• SOURCE PASSAGE
# # # # #

Finite element analysis and modeling of temperature distribution in turning of titanium alloys

The titanium alloys (Ti-6Al-4V) have been widely used in aerospace, and medical applications and the demand is ever-growing due to its outstanding properties. In this paper, the finite element modeling on machinability of Ti-6Al-4V using cubic boron nitride and polycrystalline diamond tool in dry turning environment was investigated. This research was carried out to generate mathematical models at 95% confidence level for cutting force and temperature distribution regarding cutting speed, feed rate and depth of cut. The Box-Behnken design of experiment was used as Response Surface Model to generate combinations of cutting variables for modeling. Then, finite element simulation was performed using AdvantEdge®. The influence of each cutting parameters on the cutting responses was investigated using Analysis of Variance. The analysis shows that depth of cut is the most influential parameter on resultant cutting force whereas feed rate is the most influential parameter on cutting temperature. Also, the effect of the cutting-edge radius was investigated for both tools. This research would help to maximize the tool life and to improve surface finish.

The study of coated carbide ball end milling tools on inconel 718 using numerical simulation analysis to attain cutting force and temperature predictive models at the cutting zone

The unique properties of Inconel 718 make it a challenging material to machine especially in ball end milling operations due to high cutting force and temperature concentrated at the cutting zone. These essentially lead to accelerated tool wear and failure resulting in high costs and loss of production. In this research, finite element numerical simulation was performed using AdvantEdge to simulate ball end milling using an 8mm TiAlN coated carbide tool. Response Surface Methodology (RSM) is applied by using a 3 level 3 factorial Box-Behnken design of experiment with different combinations of cutting speed, feed rate, and depth of cut parameters with a selected range of parameters to simulate finishing operations. Temperature contour from finite element analysis showed that the highest temperature occurs near the depth of cut line just before the chip separates from the workpiece. Using multiple linear regression, a quadratic polynomial model is developed for maximum cutting force and a linear polynomial model peak tool temperature response respectively. Analysis of Variance (ANOVA) showed that feed rate had the most significance for cutting force followed by depth of cut. Also, cutting speed was found to have little influence. For peak tool temperature, cutting speed was the most significant cutting parameter followed by feed rate and depth of cut.

Performance of Silicon carbide whisker reinforced ceramic inserts on Inconel 718 in end milling process

An experimental investigation is planned in order to study the machinability of Inconel 718 with silicon carbide whisker reinforced ceramic inserts in end milling process. The relationship between the cutting speed, feed rate, and depth of cut against the response factors are studied to show the level of significance of each parameter. The cutting parameters are optimized by using Taguchi method. Implementing analysis of variance, the parameter which influences the surface roughness the most is determined to be the cutting speed, followed by the feed rate and depth of cut. Meanwhile, the optimal cutting condition is determined to have high cutting speed, low feed rate, and high depth of cut in the range of selected parameters.

# # # # #

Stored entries
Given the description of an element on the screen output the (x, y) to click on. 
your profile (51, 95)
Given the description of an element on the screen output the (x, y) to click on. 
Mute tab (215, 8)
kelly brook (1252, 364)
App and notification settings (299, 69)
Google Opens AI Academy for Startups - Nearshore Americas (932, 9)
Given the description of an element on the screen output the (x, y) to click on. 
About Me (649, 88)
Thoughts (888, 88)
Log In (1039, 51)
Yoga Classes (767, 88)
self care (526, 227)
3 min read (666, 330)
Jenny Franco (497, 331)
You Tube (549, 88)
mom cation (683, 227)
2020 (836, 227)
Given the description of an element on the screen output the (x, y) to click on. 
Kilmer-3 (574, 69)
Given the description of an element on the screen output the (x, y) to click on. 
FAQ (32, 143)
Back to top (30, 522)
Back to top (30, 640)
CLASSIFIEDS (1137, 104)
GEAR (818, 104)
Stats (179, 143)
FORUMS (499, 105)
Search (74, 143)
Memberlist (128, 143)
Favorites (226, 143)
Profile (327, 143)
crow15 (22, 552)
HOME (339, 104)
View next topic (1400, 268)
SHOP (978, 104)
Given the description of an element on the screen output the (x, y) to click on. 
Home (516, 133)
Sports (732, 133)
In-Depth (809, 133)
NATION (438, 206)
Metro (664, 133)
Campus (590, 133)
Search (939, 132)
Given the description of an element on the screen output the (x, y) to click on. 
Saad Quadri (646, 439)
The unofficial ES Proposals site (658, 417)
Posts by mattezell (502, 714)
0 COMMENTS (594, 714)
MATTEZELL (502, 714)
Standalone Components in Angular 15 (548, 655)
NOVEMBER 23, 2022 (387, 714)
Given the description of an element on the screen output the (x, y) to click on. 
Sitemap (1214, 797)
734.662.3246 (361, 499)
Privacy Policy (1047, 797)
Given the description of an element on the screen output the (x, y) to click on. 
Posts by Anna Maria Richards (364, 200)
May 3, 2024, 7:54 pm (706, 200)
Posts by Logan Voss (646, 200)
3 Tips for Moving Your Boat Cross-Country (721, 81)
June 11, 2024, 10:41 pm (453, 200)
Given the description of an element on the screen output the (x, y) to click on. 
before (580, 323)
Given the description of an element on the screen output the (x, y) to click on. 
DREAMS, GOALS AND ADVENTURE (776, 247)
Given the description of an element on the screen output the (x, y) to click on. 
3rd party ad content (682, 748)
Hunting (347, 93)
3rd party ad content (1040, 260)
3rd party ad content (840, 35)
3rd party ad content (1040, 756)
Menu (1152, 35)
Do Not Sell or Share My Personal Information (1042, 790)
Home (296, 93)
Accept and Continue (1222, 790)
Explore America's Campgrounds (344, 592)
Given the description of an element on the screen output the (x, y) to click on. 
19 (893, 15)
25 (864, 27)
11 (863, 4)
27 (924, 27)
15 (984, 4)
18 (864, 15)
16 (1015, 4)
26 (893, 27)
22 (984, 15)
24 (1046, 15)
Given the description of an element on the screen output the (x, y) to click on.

# # # # #

• TASK BRIEF
According to the machining abstracts, which cutting parameter has the greatest influence on cutting temperature when turning Ti-6Al-4V?

• TASK RESPONSE
Feed rate